Objective:
Show every line in the records below that contains the word "Open".

## start Material for the task

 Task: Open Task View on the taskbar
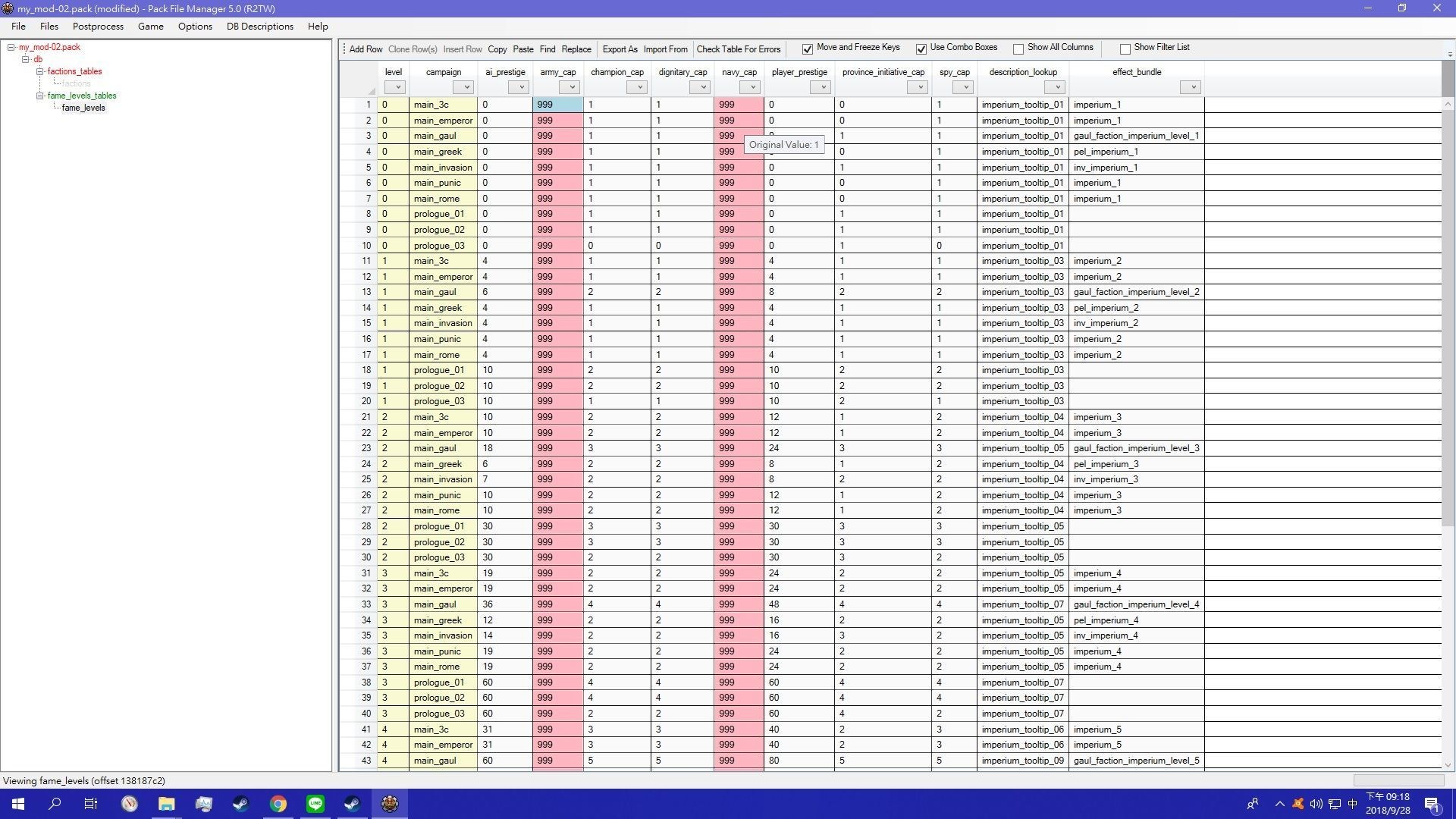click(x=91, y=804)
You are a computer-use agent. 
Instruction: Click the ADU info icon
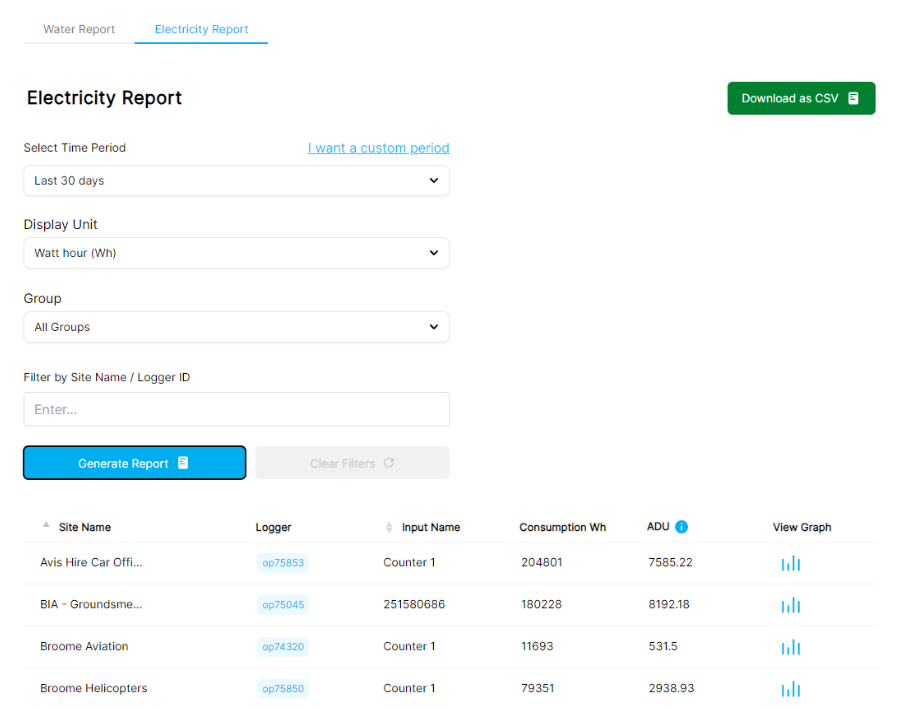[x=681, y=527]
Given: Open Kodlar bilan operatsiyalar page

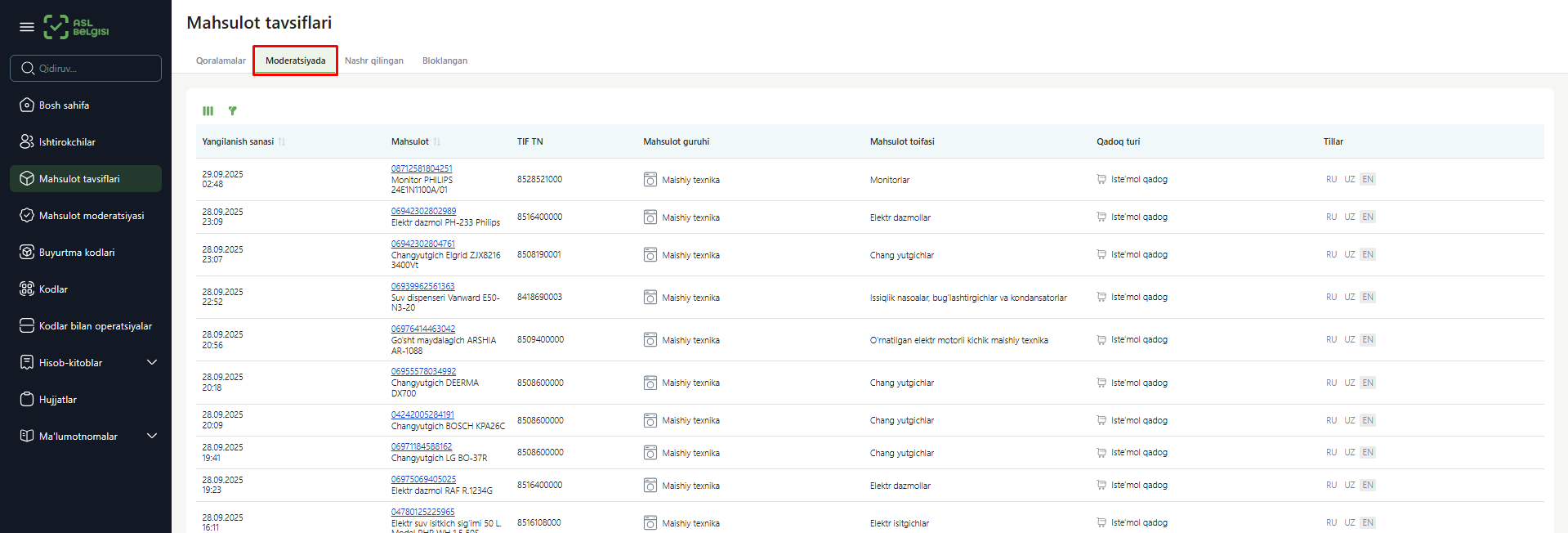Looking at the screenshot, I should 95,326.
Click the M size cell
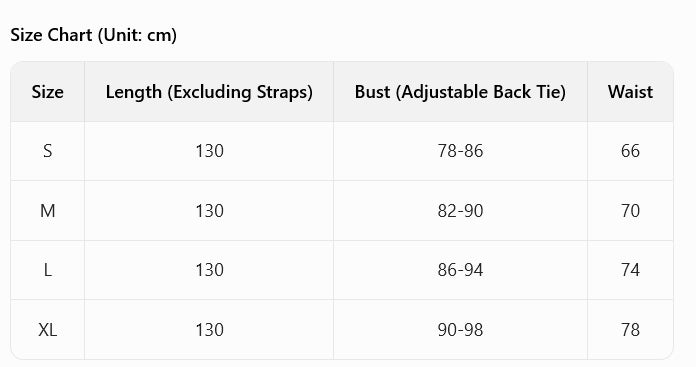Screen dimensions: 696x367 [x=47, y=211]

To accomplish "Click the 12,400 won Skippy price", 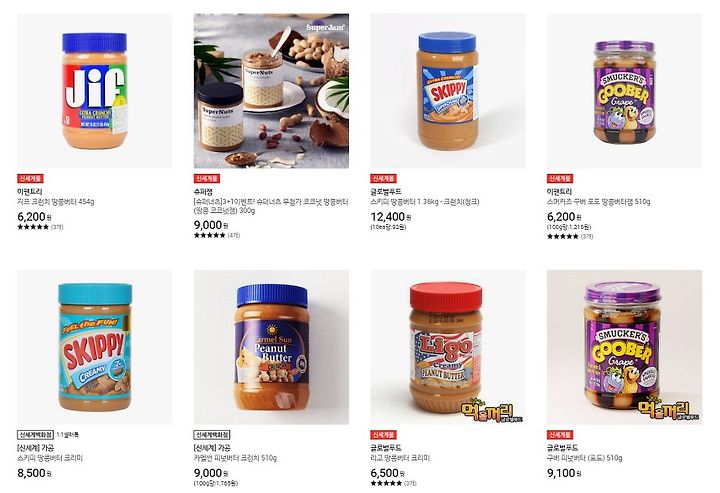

## end Material for the task

Answer to the task:
 Task: Open Task View on the taskbar
Given: Open Kodlar bilan operatsiyalar page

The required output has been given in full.